WORK TO BE COMPLETED >>
Could you copy out each of the following lines word for word, leaving nothing out?

* Begin DATA TO PROCESS *

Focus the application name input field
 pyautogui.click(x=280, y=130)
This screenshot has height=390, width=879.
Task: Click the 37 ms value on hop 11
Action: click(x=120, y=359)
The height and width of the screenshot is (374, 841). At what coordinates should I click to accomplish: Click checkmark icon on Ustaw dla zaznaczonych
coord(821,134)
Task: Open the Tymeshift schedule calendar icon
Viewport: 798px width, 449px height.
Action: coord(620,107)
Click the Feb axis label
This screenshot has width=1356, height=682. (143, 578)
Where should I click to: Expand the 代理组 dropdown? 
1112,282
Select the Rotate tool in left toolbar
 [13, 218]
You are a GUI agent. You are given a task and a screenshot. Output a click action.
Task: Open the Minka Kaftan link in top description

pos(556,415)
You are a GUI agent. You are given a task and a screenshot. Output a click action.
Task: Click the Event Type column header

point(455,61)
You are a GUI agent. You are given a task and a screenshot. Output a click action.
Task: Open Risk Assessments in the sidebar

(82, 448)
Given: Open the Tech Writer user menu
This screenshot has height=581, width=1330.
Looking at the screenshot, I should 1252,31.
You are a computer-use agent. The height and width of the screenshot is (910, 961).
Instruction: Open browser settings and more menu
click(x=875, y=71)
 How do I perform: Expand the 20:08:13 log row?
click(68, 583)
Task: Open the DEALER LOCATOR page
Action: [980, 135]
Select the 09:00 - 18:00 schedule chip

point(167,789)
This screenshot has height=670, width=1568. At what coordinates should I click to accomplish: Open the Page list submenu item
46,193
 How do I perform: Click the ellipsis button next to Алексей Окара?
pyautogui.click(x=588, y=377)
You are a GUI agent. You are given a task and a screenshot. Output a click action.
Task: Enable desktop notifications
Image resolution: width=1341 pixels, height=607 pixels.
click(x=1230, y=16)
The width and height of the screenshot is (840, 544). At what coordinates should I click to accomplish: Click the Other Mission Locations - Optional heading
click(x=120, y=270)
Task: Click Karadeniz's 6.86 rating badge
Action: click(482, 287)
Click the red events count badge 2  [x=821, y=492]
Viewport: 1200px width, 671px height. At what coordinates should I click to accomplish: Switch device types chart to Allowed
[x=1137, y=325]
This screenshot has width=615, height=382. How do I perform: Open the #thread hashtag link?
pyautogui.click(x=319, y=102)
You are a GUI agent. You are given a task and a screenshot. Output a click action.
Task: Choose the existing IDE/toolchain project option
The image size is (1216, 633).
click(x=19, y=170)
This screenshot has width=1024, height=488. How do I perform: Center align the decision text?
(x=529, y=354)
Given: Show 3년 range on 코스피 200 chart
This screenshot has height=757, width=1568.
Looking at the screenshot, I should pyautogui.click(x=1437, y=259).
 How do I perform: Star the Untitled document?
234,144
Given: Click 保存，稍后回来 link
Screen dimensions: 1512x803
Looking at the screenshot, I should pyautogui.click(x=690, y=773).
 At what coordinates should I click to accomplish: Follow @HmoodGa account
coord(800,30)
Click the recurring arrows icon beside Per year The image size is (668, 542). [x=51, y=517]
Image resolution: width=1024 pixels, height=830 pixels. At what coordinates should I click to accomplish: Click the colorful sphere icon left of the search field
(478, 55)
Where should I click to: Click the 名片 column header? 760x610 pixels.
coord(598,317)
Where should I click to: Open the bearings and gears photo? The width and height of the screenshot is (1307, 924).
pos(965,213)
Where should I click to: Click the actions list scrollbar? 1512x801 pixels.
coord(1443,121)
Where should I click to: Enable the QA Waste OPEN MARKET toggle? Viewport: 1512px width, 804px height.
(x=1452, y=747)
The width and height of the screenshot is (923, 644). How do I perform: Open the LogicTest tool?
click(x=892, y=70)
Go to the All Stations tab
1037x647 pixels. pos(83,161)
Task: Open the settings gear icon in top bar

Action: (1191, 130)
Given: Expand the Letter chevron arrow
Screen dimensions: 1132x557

* End DATA TO PROCESS *

TASK OUTPUT >>
Focus the application name input field
 pyautogui.click(x=280, y=130)
This screenshot has height=390, width=879.
Task: Click the 37 ms value on hop 11
Action: click(x=120, y=359)
The height and width of the screenshot is (374, 841). At what coordinates should I click to accomplish: Click checkmark icon on Ustaw dla zaznaczonych
coord(821,134)
Task: Open the Tymeshift schedule calendar icon
Viewport: 798px width, 449px height.
Action: coord(620,107)
Click the Feb axis label
This screenshot has width=1356, height=682. (143, 578)
Where should I click to: Expand the 代理组 dropdown? 
1112,282
Select the Rotate tool in left toolbar
 [13, 218]
You are a GUI agent. You are given a task and a screenshot. Output a click action.
Task: Open the Minka Kaftan link in top description

pos(556,415)
You are a GUI agent. You are given a task and a screenshot. Output a click action.
Task: Click the Event Type column header

point(455,61)
You are a GUI agent. You are given a task and a screenshot. Output a click action.
Task: Open Risk Assessments in the sidebar

(82, 448)
Given: Open the Tech Writer user menu
This screenshot has height=581, width=1330.
Looking at the screenshot, I should 1252,31.
You are a computer-use agent. The height and width of the screenshot is (910, 961).
Instruction: Open browser settings and more menu
click(x=875, y=71)
 How do I perform: Expand the 20:08:13 log row?
click(68, 583)
Task: Open the DEALER LOCATOR page
Action: [980, 135]
Select the 09:00 - 18:00 schedule chip

point(167,789)
This screenshot has height=670, width=1568. At what coordinates should I click to accomplish: Open the Page list submenu item
46,193
 How do I perform: Click the ellipsis button next to Алексей Окара?
pyautogui.click(x=588, y=377)
You are a GUI agent. You are given a task and a screenshot. Output a click action.
Task: Enable desktop notifications
Image resolution: width=1341 pixels, height=607 pixels.
click(x=1230, y=16)
The width and height of the screenshot is (840, 544). At what coordinates should I click to accomplish: Click the Other Mission Locations - Optional heading
click(x=120, y=270)
Task: Click Karadeniz's 6.86 rating badge
Action: click(482, 287)
Click the red events count badge 2  [x=821, y=492]
Viewport: 1200px width, 671px height. At what coordinates should I click to accomplish: Switch device types chart to Allowed
[x=1137, y=325]
This screenshot has width=615, height=382. How do I perform: Open the #thread hashtag link?
pyautogui.click(x=319, y=102)
You are a GUI agent. You are given a task and a screenshot. Output a click action.
Task: Choose the existing IDE/toolchain project option
The image size is (1216, 633).
click(x=19, y=170)
This screenshot has width=1024, height=488. How do I perform: Center align the decision text?
(x=529, y=354)
Given: Show 3년 range on 코스피 200 chart
This screenshot has height=757, width=1568.
Looking at the screenshot, I should pyautogui.click(x=1437, y=259).
 How do I perform: Star the Untitled document?
234,144
Given: Click 保存，稍后回来 link
Screen dimensions: 1512x803
Looking at the screenshot, I should pyautogui.click(x=690, y=773).
 At what coordinates should I click to accomplish: Follow @HmoodGa account
coord(800,30)
Click the recurring arrows icon beside Per year The image size is (668, 542). [x=51, y=517]
Image resolution: width=1024 pixels, height=830 pixels. At what coordinates should I click to accomplish: Click the colorful sphere icon left of the search field
(478, 55)
Where should I click to: Click the 名片 column header? 760x610 pixels.
coord(598,317)
Where should I click to: Open the bearings and gears photo? The width and height of the screenshot is (1307, 924).
pos(965,213)
Where should I click to: Click the actions list scrollbar? 1512x801 pixels.
coord(1443,121)
Where should I click to: Enable the QA Waste OPEN MARKET toggle? Viewport: 1512px width, 804px height.
(x=1452, y=747)
The width and height of the screenshot is (923, 644). How do I perform: Open the LogicTest tool?
click(x=892, y=70)
Go to the All Stations tab
1037x647 pixels. pos(83,161)
Task: Open the settings gear icon in top bar

Action: (1191, 130)
Given: Expand the Letter chevron arrow
Screen dimensions: 1132x557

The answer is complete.